En conclusion, ce rapport dresse un tableau réaliste de la situation humaine et organisationnelle des DRAC qui correspond bien à ce que ne cessent de répéter les représentants du personnel. L’administration centrale est présentée comme le bouc-émissaire de la situation ce qui est dommageable car si un rééquilibrage et une meilleure articulation entre les deux échelons est souhaitable, il doit se faire dans le dialogue et sur des bases concrètes, politique publique par politique publique.
Les préconisations sont très disparates, certaines de bon sens recueillent notre agrément :
-maintien du plafond d’emploi sur la base de 2017,
-mise en place d’une GPEEC,
-mise en place d’un plan d’urgence informatique,
-redonner une attractivité aux DRAC dans le déroulement de carrière et la revalorisation des régimes indemnitaires,
-revoir l’organisation des DRAC « fusionnées ».

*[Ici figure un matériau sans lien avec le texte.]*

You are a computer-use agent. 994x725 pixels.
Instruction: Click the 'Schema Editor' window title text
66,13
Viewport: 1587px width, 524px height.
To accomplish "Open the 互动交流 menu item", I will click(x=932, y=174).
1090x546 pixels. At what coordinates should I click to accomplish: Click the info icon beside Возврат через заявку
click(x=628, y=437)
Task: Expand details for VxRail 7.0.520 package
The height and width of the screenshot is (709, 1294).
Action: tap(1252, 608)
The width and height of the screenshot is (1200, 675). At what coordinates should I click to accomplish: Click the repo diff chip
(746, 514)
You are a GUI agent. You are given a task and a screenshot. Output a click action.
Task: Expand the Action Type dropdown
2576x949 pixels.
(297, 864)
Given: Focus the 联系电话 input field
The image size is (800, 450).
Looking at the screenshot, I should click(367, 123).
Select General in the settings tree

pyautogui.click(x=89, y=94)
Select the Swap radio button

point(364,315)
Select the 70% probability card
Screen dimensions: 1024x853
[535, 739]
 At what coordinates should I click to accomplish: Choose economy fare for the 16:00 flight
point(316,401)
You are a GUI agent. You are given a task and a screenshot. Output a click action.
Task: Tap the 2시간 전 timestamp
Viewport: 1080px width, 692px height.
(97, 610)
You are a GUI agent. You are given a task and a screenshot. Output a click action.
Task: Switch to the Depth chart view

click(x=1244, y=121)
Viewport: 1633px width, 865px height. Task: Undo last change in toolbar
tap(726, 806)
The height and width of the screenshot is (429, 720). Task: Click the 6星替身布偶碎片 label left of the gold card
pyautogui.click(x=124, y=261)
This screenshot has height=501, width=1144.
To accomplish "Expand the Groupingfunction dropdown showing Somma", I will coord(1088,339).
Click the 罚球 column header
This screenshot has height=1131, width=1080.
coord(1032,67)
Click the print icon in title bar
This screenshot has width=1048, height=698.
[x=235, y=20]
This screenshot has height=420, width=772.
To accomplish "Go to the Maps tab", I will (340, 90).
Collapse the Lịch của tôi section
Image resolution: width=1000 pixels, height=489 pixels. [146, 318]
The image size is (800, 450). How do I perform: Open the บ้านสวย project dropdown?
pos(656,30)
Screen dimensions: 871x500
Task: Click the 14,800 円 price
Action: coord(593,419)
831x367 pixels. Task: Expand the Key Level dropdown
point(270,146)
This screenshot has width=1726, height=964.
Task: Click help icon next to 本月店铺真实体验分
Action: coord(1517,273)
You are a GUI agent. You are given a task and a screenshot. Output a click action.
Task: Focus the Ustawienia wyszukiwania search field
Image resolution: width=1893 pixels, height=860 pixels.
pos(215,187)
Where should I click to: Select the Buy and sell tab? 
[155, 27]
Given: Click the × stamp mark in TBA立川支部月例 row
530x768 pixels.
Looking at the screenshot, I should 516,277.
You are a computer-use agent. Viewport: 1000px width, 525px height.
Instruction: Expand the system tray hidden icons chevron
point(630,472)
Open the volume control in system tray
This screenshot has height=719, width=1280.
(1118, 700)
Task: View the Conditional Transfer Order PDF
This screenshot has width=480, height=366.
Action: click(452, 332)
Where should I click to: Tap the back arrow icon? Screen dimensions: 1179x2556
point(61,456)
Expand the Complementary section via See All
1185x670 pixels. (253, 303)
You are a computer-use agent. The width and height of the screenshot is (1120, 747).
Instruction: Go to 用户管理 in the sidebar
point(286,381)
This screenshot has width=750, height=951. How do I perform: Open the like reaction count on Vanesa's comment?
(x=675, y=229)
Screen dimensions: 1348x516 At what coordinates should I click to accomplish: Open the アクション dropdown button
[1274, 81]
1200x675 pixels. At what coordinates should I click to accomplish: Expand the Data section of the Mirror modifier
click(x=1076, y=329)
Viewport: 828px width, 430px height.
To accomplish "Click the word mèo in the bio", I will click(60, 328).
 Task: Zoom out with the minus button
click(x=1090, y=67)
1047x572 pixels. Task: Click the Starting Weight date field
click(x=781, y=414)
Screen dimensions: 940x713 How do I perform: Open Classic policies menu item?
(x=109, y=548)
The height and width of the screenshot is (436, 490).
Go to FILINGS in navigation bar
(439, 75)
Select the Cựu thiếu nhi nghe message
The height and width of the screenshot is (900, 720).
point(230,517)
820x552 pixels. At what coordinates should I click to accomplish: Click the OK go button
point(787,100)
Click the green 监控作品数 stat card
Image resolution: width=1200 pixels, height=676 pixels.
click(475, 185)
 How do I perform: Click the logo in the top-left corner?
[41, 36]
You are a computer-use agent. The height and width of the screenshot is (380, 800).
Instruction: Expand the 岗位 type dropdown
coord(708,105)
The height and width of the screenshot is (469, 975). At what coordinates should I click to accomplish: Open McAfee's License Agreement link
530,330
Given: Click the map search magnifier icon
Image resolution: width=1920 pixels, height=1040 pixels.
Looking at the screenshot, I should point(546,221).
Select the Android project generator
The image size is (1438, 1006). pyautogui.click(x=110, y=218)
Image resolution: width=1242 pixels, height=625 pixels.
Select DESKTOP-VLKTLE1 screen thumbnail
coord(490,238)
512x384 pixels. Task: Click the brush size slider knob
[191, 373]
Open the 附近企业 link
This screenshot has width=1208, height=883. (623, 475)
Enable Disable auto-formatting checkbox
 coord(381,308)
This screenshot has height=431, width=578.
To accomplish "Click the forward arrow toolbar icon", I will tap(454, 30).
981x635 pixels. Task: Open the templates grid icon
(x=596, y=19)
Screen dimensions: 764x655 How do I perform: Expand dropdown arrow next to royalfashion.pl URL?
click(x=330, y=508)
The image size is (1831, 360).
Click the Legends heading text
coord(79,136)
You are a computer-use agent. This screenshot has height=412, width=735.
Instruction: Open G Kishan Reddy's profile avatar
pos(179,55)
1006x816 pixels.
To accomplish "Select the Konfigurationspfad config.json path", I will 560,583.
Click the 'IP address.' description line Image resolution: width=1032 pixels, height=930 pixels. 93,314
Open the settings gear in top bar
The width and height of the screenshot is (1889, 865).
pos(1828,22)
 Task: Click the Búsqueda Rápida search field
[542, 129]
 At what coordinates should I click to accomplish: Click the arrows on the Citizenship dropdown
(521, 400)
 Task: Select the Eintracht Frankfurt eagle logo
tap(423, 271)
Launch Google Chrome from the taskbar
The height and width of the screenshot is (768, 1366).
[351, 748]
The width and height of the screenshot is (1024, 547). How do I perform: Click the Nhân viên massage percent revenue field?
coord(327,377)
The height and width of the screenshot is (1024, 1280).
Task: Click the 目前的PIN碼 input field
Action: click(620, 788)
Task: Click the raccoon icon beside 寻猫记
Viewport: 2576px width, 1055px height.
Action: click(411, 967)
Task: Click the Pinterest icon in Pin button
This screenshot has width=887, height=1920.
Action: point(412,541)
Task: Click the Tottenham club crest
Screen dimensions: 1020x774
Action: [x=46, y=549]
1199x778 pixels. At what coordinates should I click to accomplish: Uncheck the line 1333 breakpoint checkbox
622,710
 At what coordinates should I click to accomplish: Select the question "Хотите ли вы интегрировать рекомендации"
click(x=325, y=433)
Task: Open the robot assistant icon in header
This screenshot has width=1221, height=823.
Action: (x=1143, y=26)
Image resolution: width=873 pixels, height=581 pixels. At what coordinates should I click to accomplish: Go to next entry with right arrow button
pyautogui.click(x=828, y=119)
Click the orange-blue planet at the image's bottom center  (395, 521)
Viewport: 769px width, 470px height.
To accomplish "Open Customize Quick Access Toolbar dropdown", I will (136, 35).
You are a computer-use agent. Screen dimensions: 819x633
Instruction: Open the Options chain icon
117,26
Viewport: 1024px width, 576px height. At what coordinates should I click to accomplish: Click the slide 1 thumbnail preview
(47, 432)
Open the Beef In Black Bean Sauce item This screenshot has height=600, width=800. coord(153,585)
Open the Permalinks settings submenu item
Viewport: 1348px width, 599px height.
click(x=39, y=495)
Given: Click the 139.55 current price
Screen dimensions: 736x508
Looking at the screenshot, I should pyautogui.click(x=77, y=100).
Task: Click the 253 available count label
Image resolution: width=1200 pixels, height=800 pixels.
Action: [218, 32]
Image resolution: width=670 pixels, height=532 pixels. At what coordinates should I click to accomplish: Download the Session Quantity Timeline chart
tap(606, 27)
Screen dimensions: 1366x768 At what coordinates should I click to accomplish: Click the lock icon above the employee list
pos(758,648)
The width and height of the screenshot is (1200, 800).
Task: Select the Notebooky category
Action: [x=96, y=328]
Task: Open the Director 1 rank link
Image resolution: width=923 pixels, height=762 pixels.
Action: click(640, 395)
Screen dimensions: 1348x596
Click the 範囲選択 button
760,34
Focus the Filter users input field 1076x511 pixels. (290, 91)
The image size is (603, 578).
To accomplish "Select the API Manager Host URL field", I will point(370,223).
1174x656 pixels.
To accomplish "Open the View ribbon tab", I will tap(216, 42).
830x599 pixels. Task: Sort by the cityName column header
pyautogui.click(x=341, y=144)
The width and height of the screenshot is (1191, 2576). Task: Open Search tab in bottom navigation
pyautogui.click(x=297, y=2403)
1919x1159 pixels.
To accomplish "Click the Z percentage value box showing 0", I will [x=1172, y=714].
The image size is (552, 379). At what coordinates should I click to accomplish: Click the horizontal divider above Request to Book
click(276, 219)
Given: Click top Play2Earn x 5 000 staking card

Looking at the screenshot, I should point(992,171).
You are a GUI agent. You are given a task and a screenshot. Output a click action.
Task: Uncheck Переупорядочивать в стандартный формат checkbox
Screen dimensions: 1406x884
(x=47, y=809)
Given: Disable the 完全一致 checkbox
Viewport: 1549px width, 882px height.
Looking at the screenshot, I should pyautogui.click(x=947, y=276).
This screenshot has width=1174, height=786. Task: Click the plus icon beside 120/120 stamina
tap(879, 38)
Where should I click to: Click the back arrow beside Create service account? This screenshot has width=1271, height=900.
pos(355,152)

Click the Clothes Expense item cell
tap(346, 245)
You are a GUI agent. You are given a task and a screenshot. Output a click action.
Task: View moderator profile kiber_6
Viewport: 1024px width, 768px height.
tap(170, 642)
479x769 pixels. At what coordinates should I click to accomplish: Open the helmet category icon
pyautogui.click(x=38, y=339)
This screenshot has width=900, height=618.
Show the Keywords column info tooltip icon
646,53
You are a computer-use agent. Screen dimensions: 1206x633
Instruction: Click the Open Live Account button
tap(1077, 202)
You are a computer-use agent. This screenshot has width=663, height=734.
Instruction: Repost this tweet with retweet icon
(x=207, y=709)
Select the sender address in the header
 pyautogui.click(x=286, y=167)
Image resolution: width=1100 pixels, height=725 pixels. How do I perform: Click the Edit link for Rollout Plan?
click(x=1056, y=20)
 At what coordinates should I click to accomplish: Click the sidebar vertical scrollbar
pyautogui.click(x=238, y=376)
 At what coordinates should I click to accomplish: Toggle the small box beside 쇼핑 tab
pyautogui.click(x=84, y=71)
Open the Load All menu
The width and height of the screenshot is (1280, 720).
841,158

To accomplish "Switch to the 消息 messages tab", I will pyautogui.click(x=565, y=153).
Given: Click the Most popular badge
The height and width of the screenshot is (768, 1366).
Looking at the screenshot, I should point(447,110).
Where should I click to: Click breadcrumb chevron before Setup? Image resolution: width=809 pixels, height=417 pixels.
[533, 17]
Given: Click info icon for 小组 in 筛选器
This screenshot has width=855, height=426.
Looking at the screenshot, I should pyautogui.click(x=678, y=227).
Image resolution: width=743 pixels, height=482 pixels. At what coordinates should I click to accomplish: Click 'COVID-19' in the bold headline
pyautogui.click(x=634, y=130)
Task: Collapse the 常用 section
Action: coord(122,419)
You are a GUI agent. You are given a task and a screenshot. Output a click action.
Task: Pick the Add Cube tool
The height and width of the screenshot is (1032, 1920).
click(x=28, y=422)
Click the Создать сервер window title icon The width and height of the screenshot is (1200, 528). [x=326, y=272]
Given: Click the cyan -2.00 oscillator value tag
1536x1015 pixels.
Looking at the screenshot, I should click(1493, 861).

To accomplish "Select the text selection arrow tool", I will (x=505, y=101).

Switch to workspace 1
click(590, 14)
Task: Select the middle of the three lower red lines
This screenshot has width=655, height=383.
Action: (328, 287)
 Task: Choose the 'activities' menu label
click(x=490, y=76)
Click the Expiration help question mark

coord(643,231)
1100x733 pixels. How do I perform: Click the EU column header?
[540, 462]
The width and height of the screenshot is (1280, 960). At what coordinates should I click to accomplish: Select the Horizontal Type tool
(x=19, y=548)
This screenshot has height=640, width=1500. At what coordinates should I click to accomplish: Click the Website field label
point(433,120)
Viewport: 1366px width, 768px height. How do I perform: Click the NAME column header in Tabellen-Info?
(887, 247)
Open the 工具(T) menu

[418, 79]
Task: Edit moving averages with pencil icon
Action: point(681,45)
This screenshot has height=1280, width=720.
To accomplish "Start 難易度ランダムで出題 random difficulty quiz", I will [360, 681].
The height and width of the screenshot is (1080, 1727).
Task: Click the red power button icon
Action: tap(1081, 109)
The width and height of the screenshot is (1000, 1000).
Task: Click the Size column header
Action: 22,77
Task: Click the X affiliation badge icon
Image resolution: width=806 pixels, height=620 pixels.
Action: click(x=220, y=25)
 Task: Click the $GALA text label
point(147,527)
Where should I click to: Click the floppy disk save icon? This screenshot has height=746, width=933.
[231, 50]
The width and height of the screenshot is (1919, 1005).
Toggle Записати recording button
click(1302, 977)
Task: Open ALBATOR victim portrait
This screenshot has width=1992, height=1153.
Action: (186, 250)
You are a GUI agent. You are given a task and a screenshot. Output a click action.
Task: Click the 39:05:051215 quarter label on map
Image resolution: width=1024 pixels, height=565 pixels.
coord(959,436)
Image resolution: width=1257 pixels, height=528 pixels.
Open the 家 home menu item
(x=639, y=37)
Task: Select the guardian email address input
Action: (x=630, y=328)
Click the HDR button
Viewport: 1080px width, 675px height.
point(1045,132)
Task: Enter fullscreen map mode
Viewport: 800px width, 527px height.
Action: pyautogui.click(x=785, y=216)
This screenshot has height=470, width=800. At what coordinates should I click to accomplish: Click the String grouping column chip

La suite donnée à ce rapport doit se concrétiser très vite : quatre blocs de réflexion doivent se mettre en place sur :
-les moyens humains et matériels,
-les procédures,
-les ressources humaines et la GPEEC,
-l’organisation des services déconcentrés
Nous avons exprimé fortement la volonté d’y participer. La CGT culture est disponible !
Par contre, la cheffe de cabinet ne s’avance pas sur l’abandon des 25 suppressions de postes dans les DRAC en 2018, le ministère de la culture doit avoir sa part de réduction des effectifs voulue par Emmanuel Macron.
Selon la proposition de la représentante des directions des DRAC, un passage dans les CT locaux s’impose aussi pour discuter et trouver démocratiquement des solutions.
Ce rapport est donc un point d’appui important, vu la conjoncture d’AP 2022, pour l’amélioration des conditions de travail, de l’organisation générale du ministère et du service rendu aux publics.
Que vive le ministère de la culture
et
le travail remarquable de ses services déconcentrés.
PS : à notre demande, le rapport sera rendu public par le ministère très rapidement, chacun pourra ainsi juger sur pièce.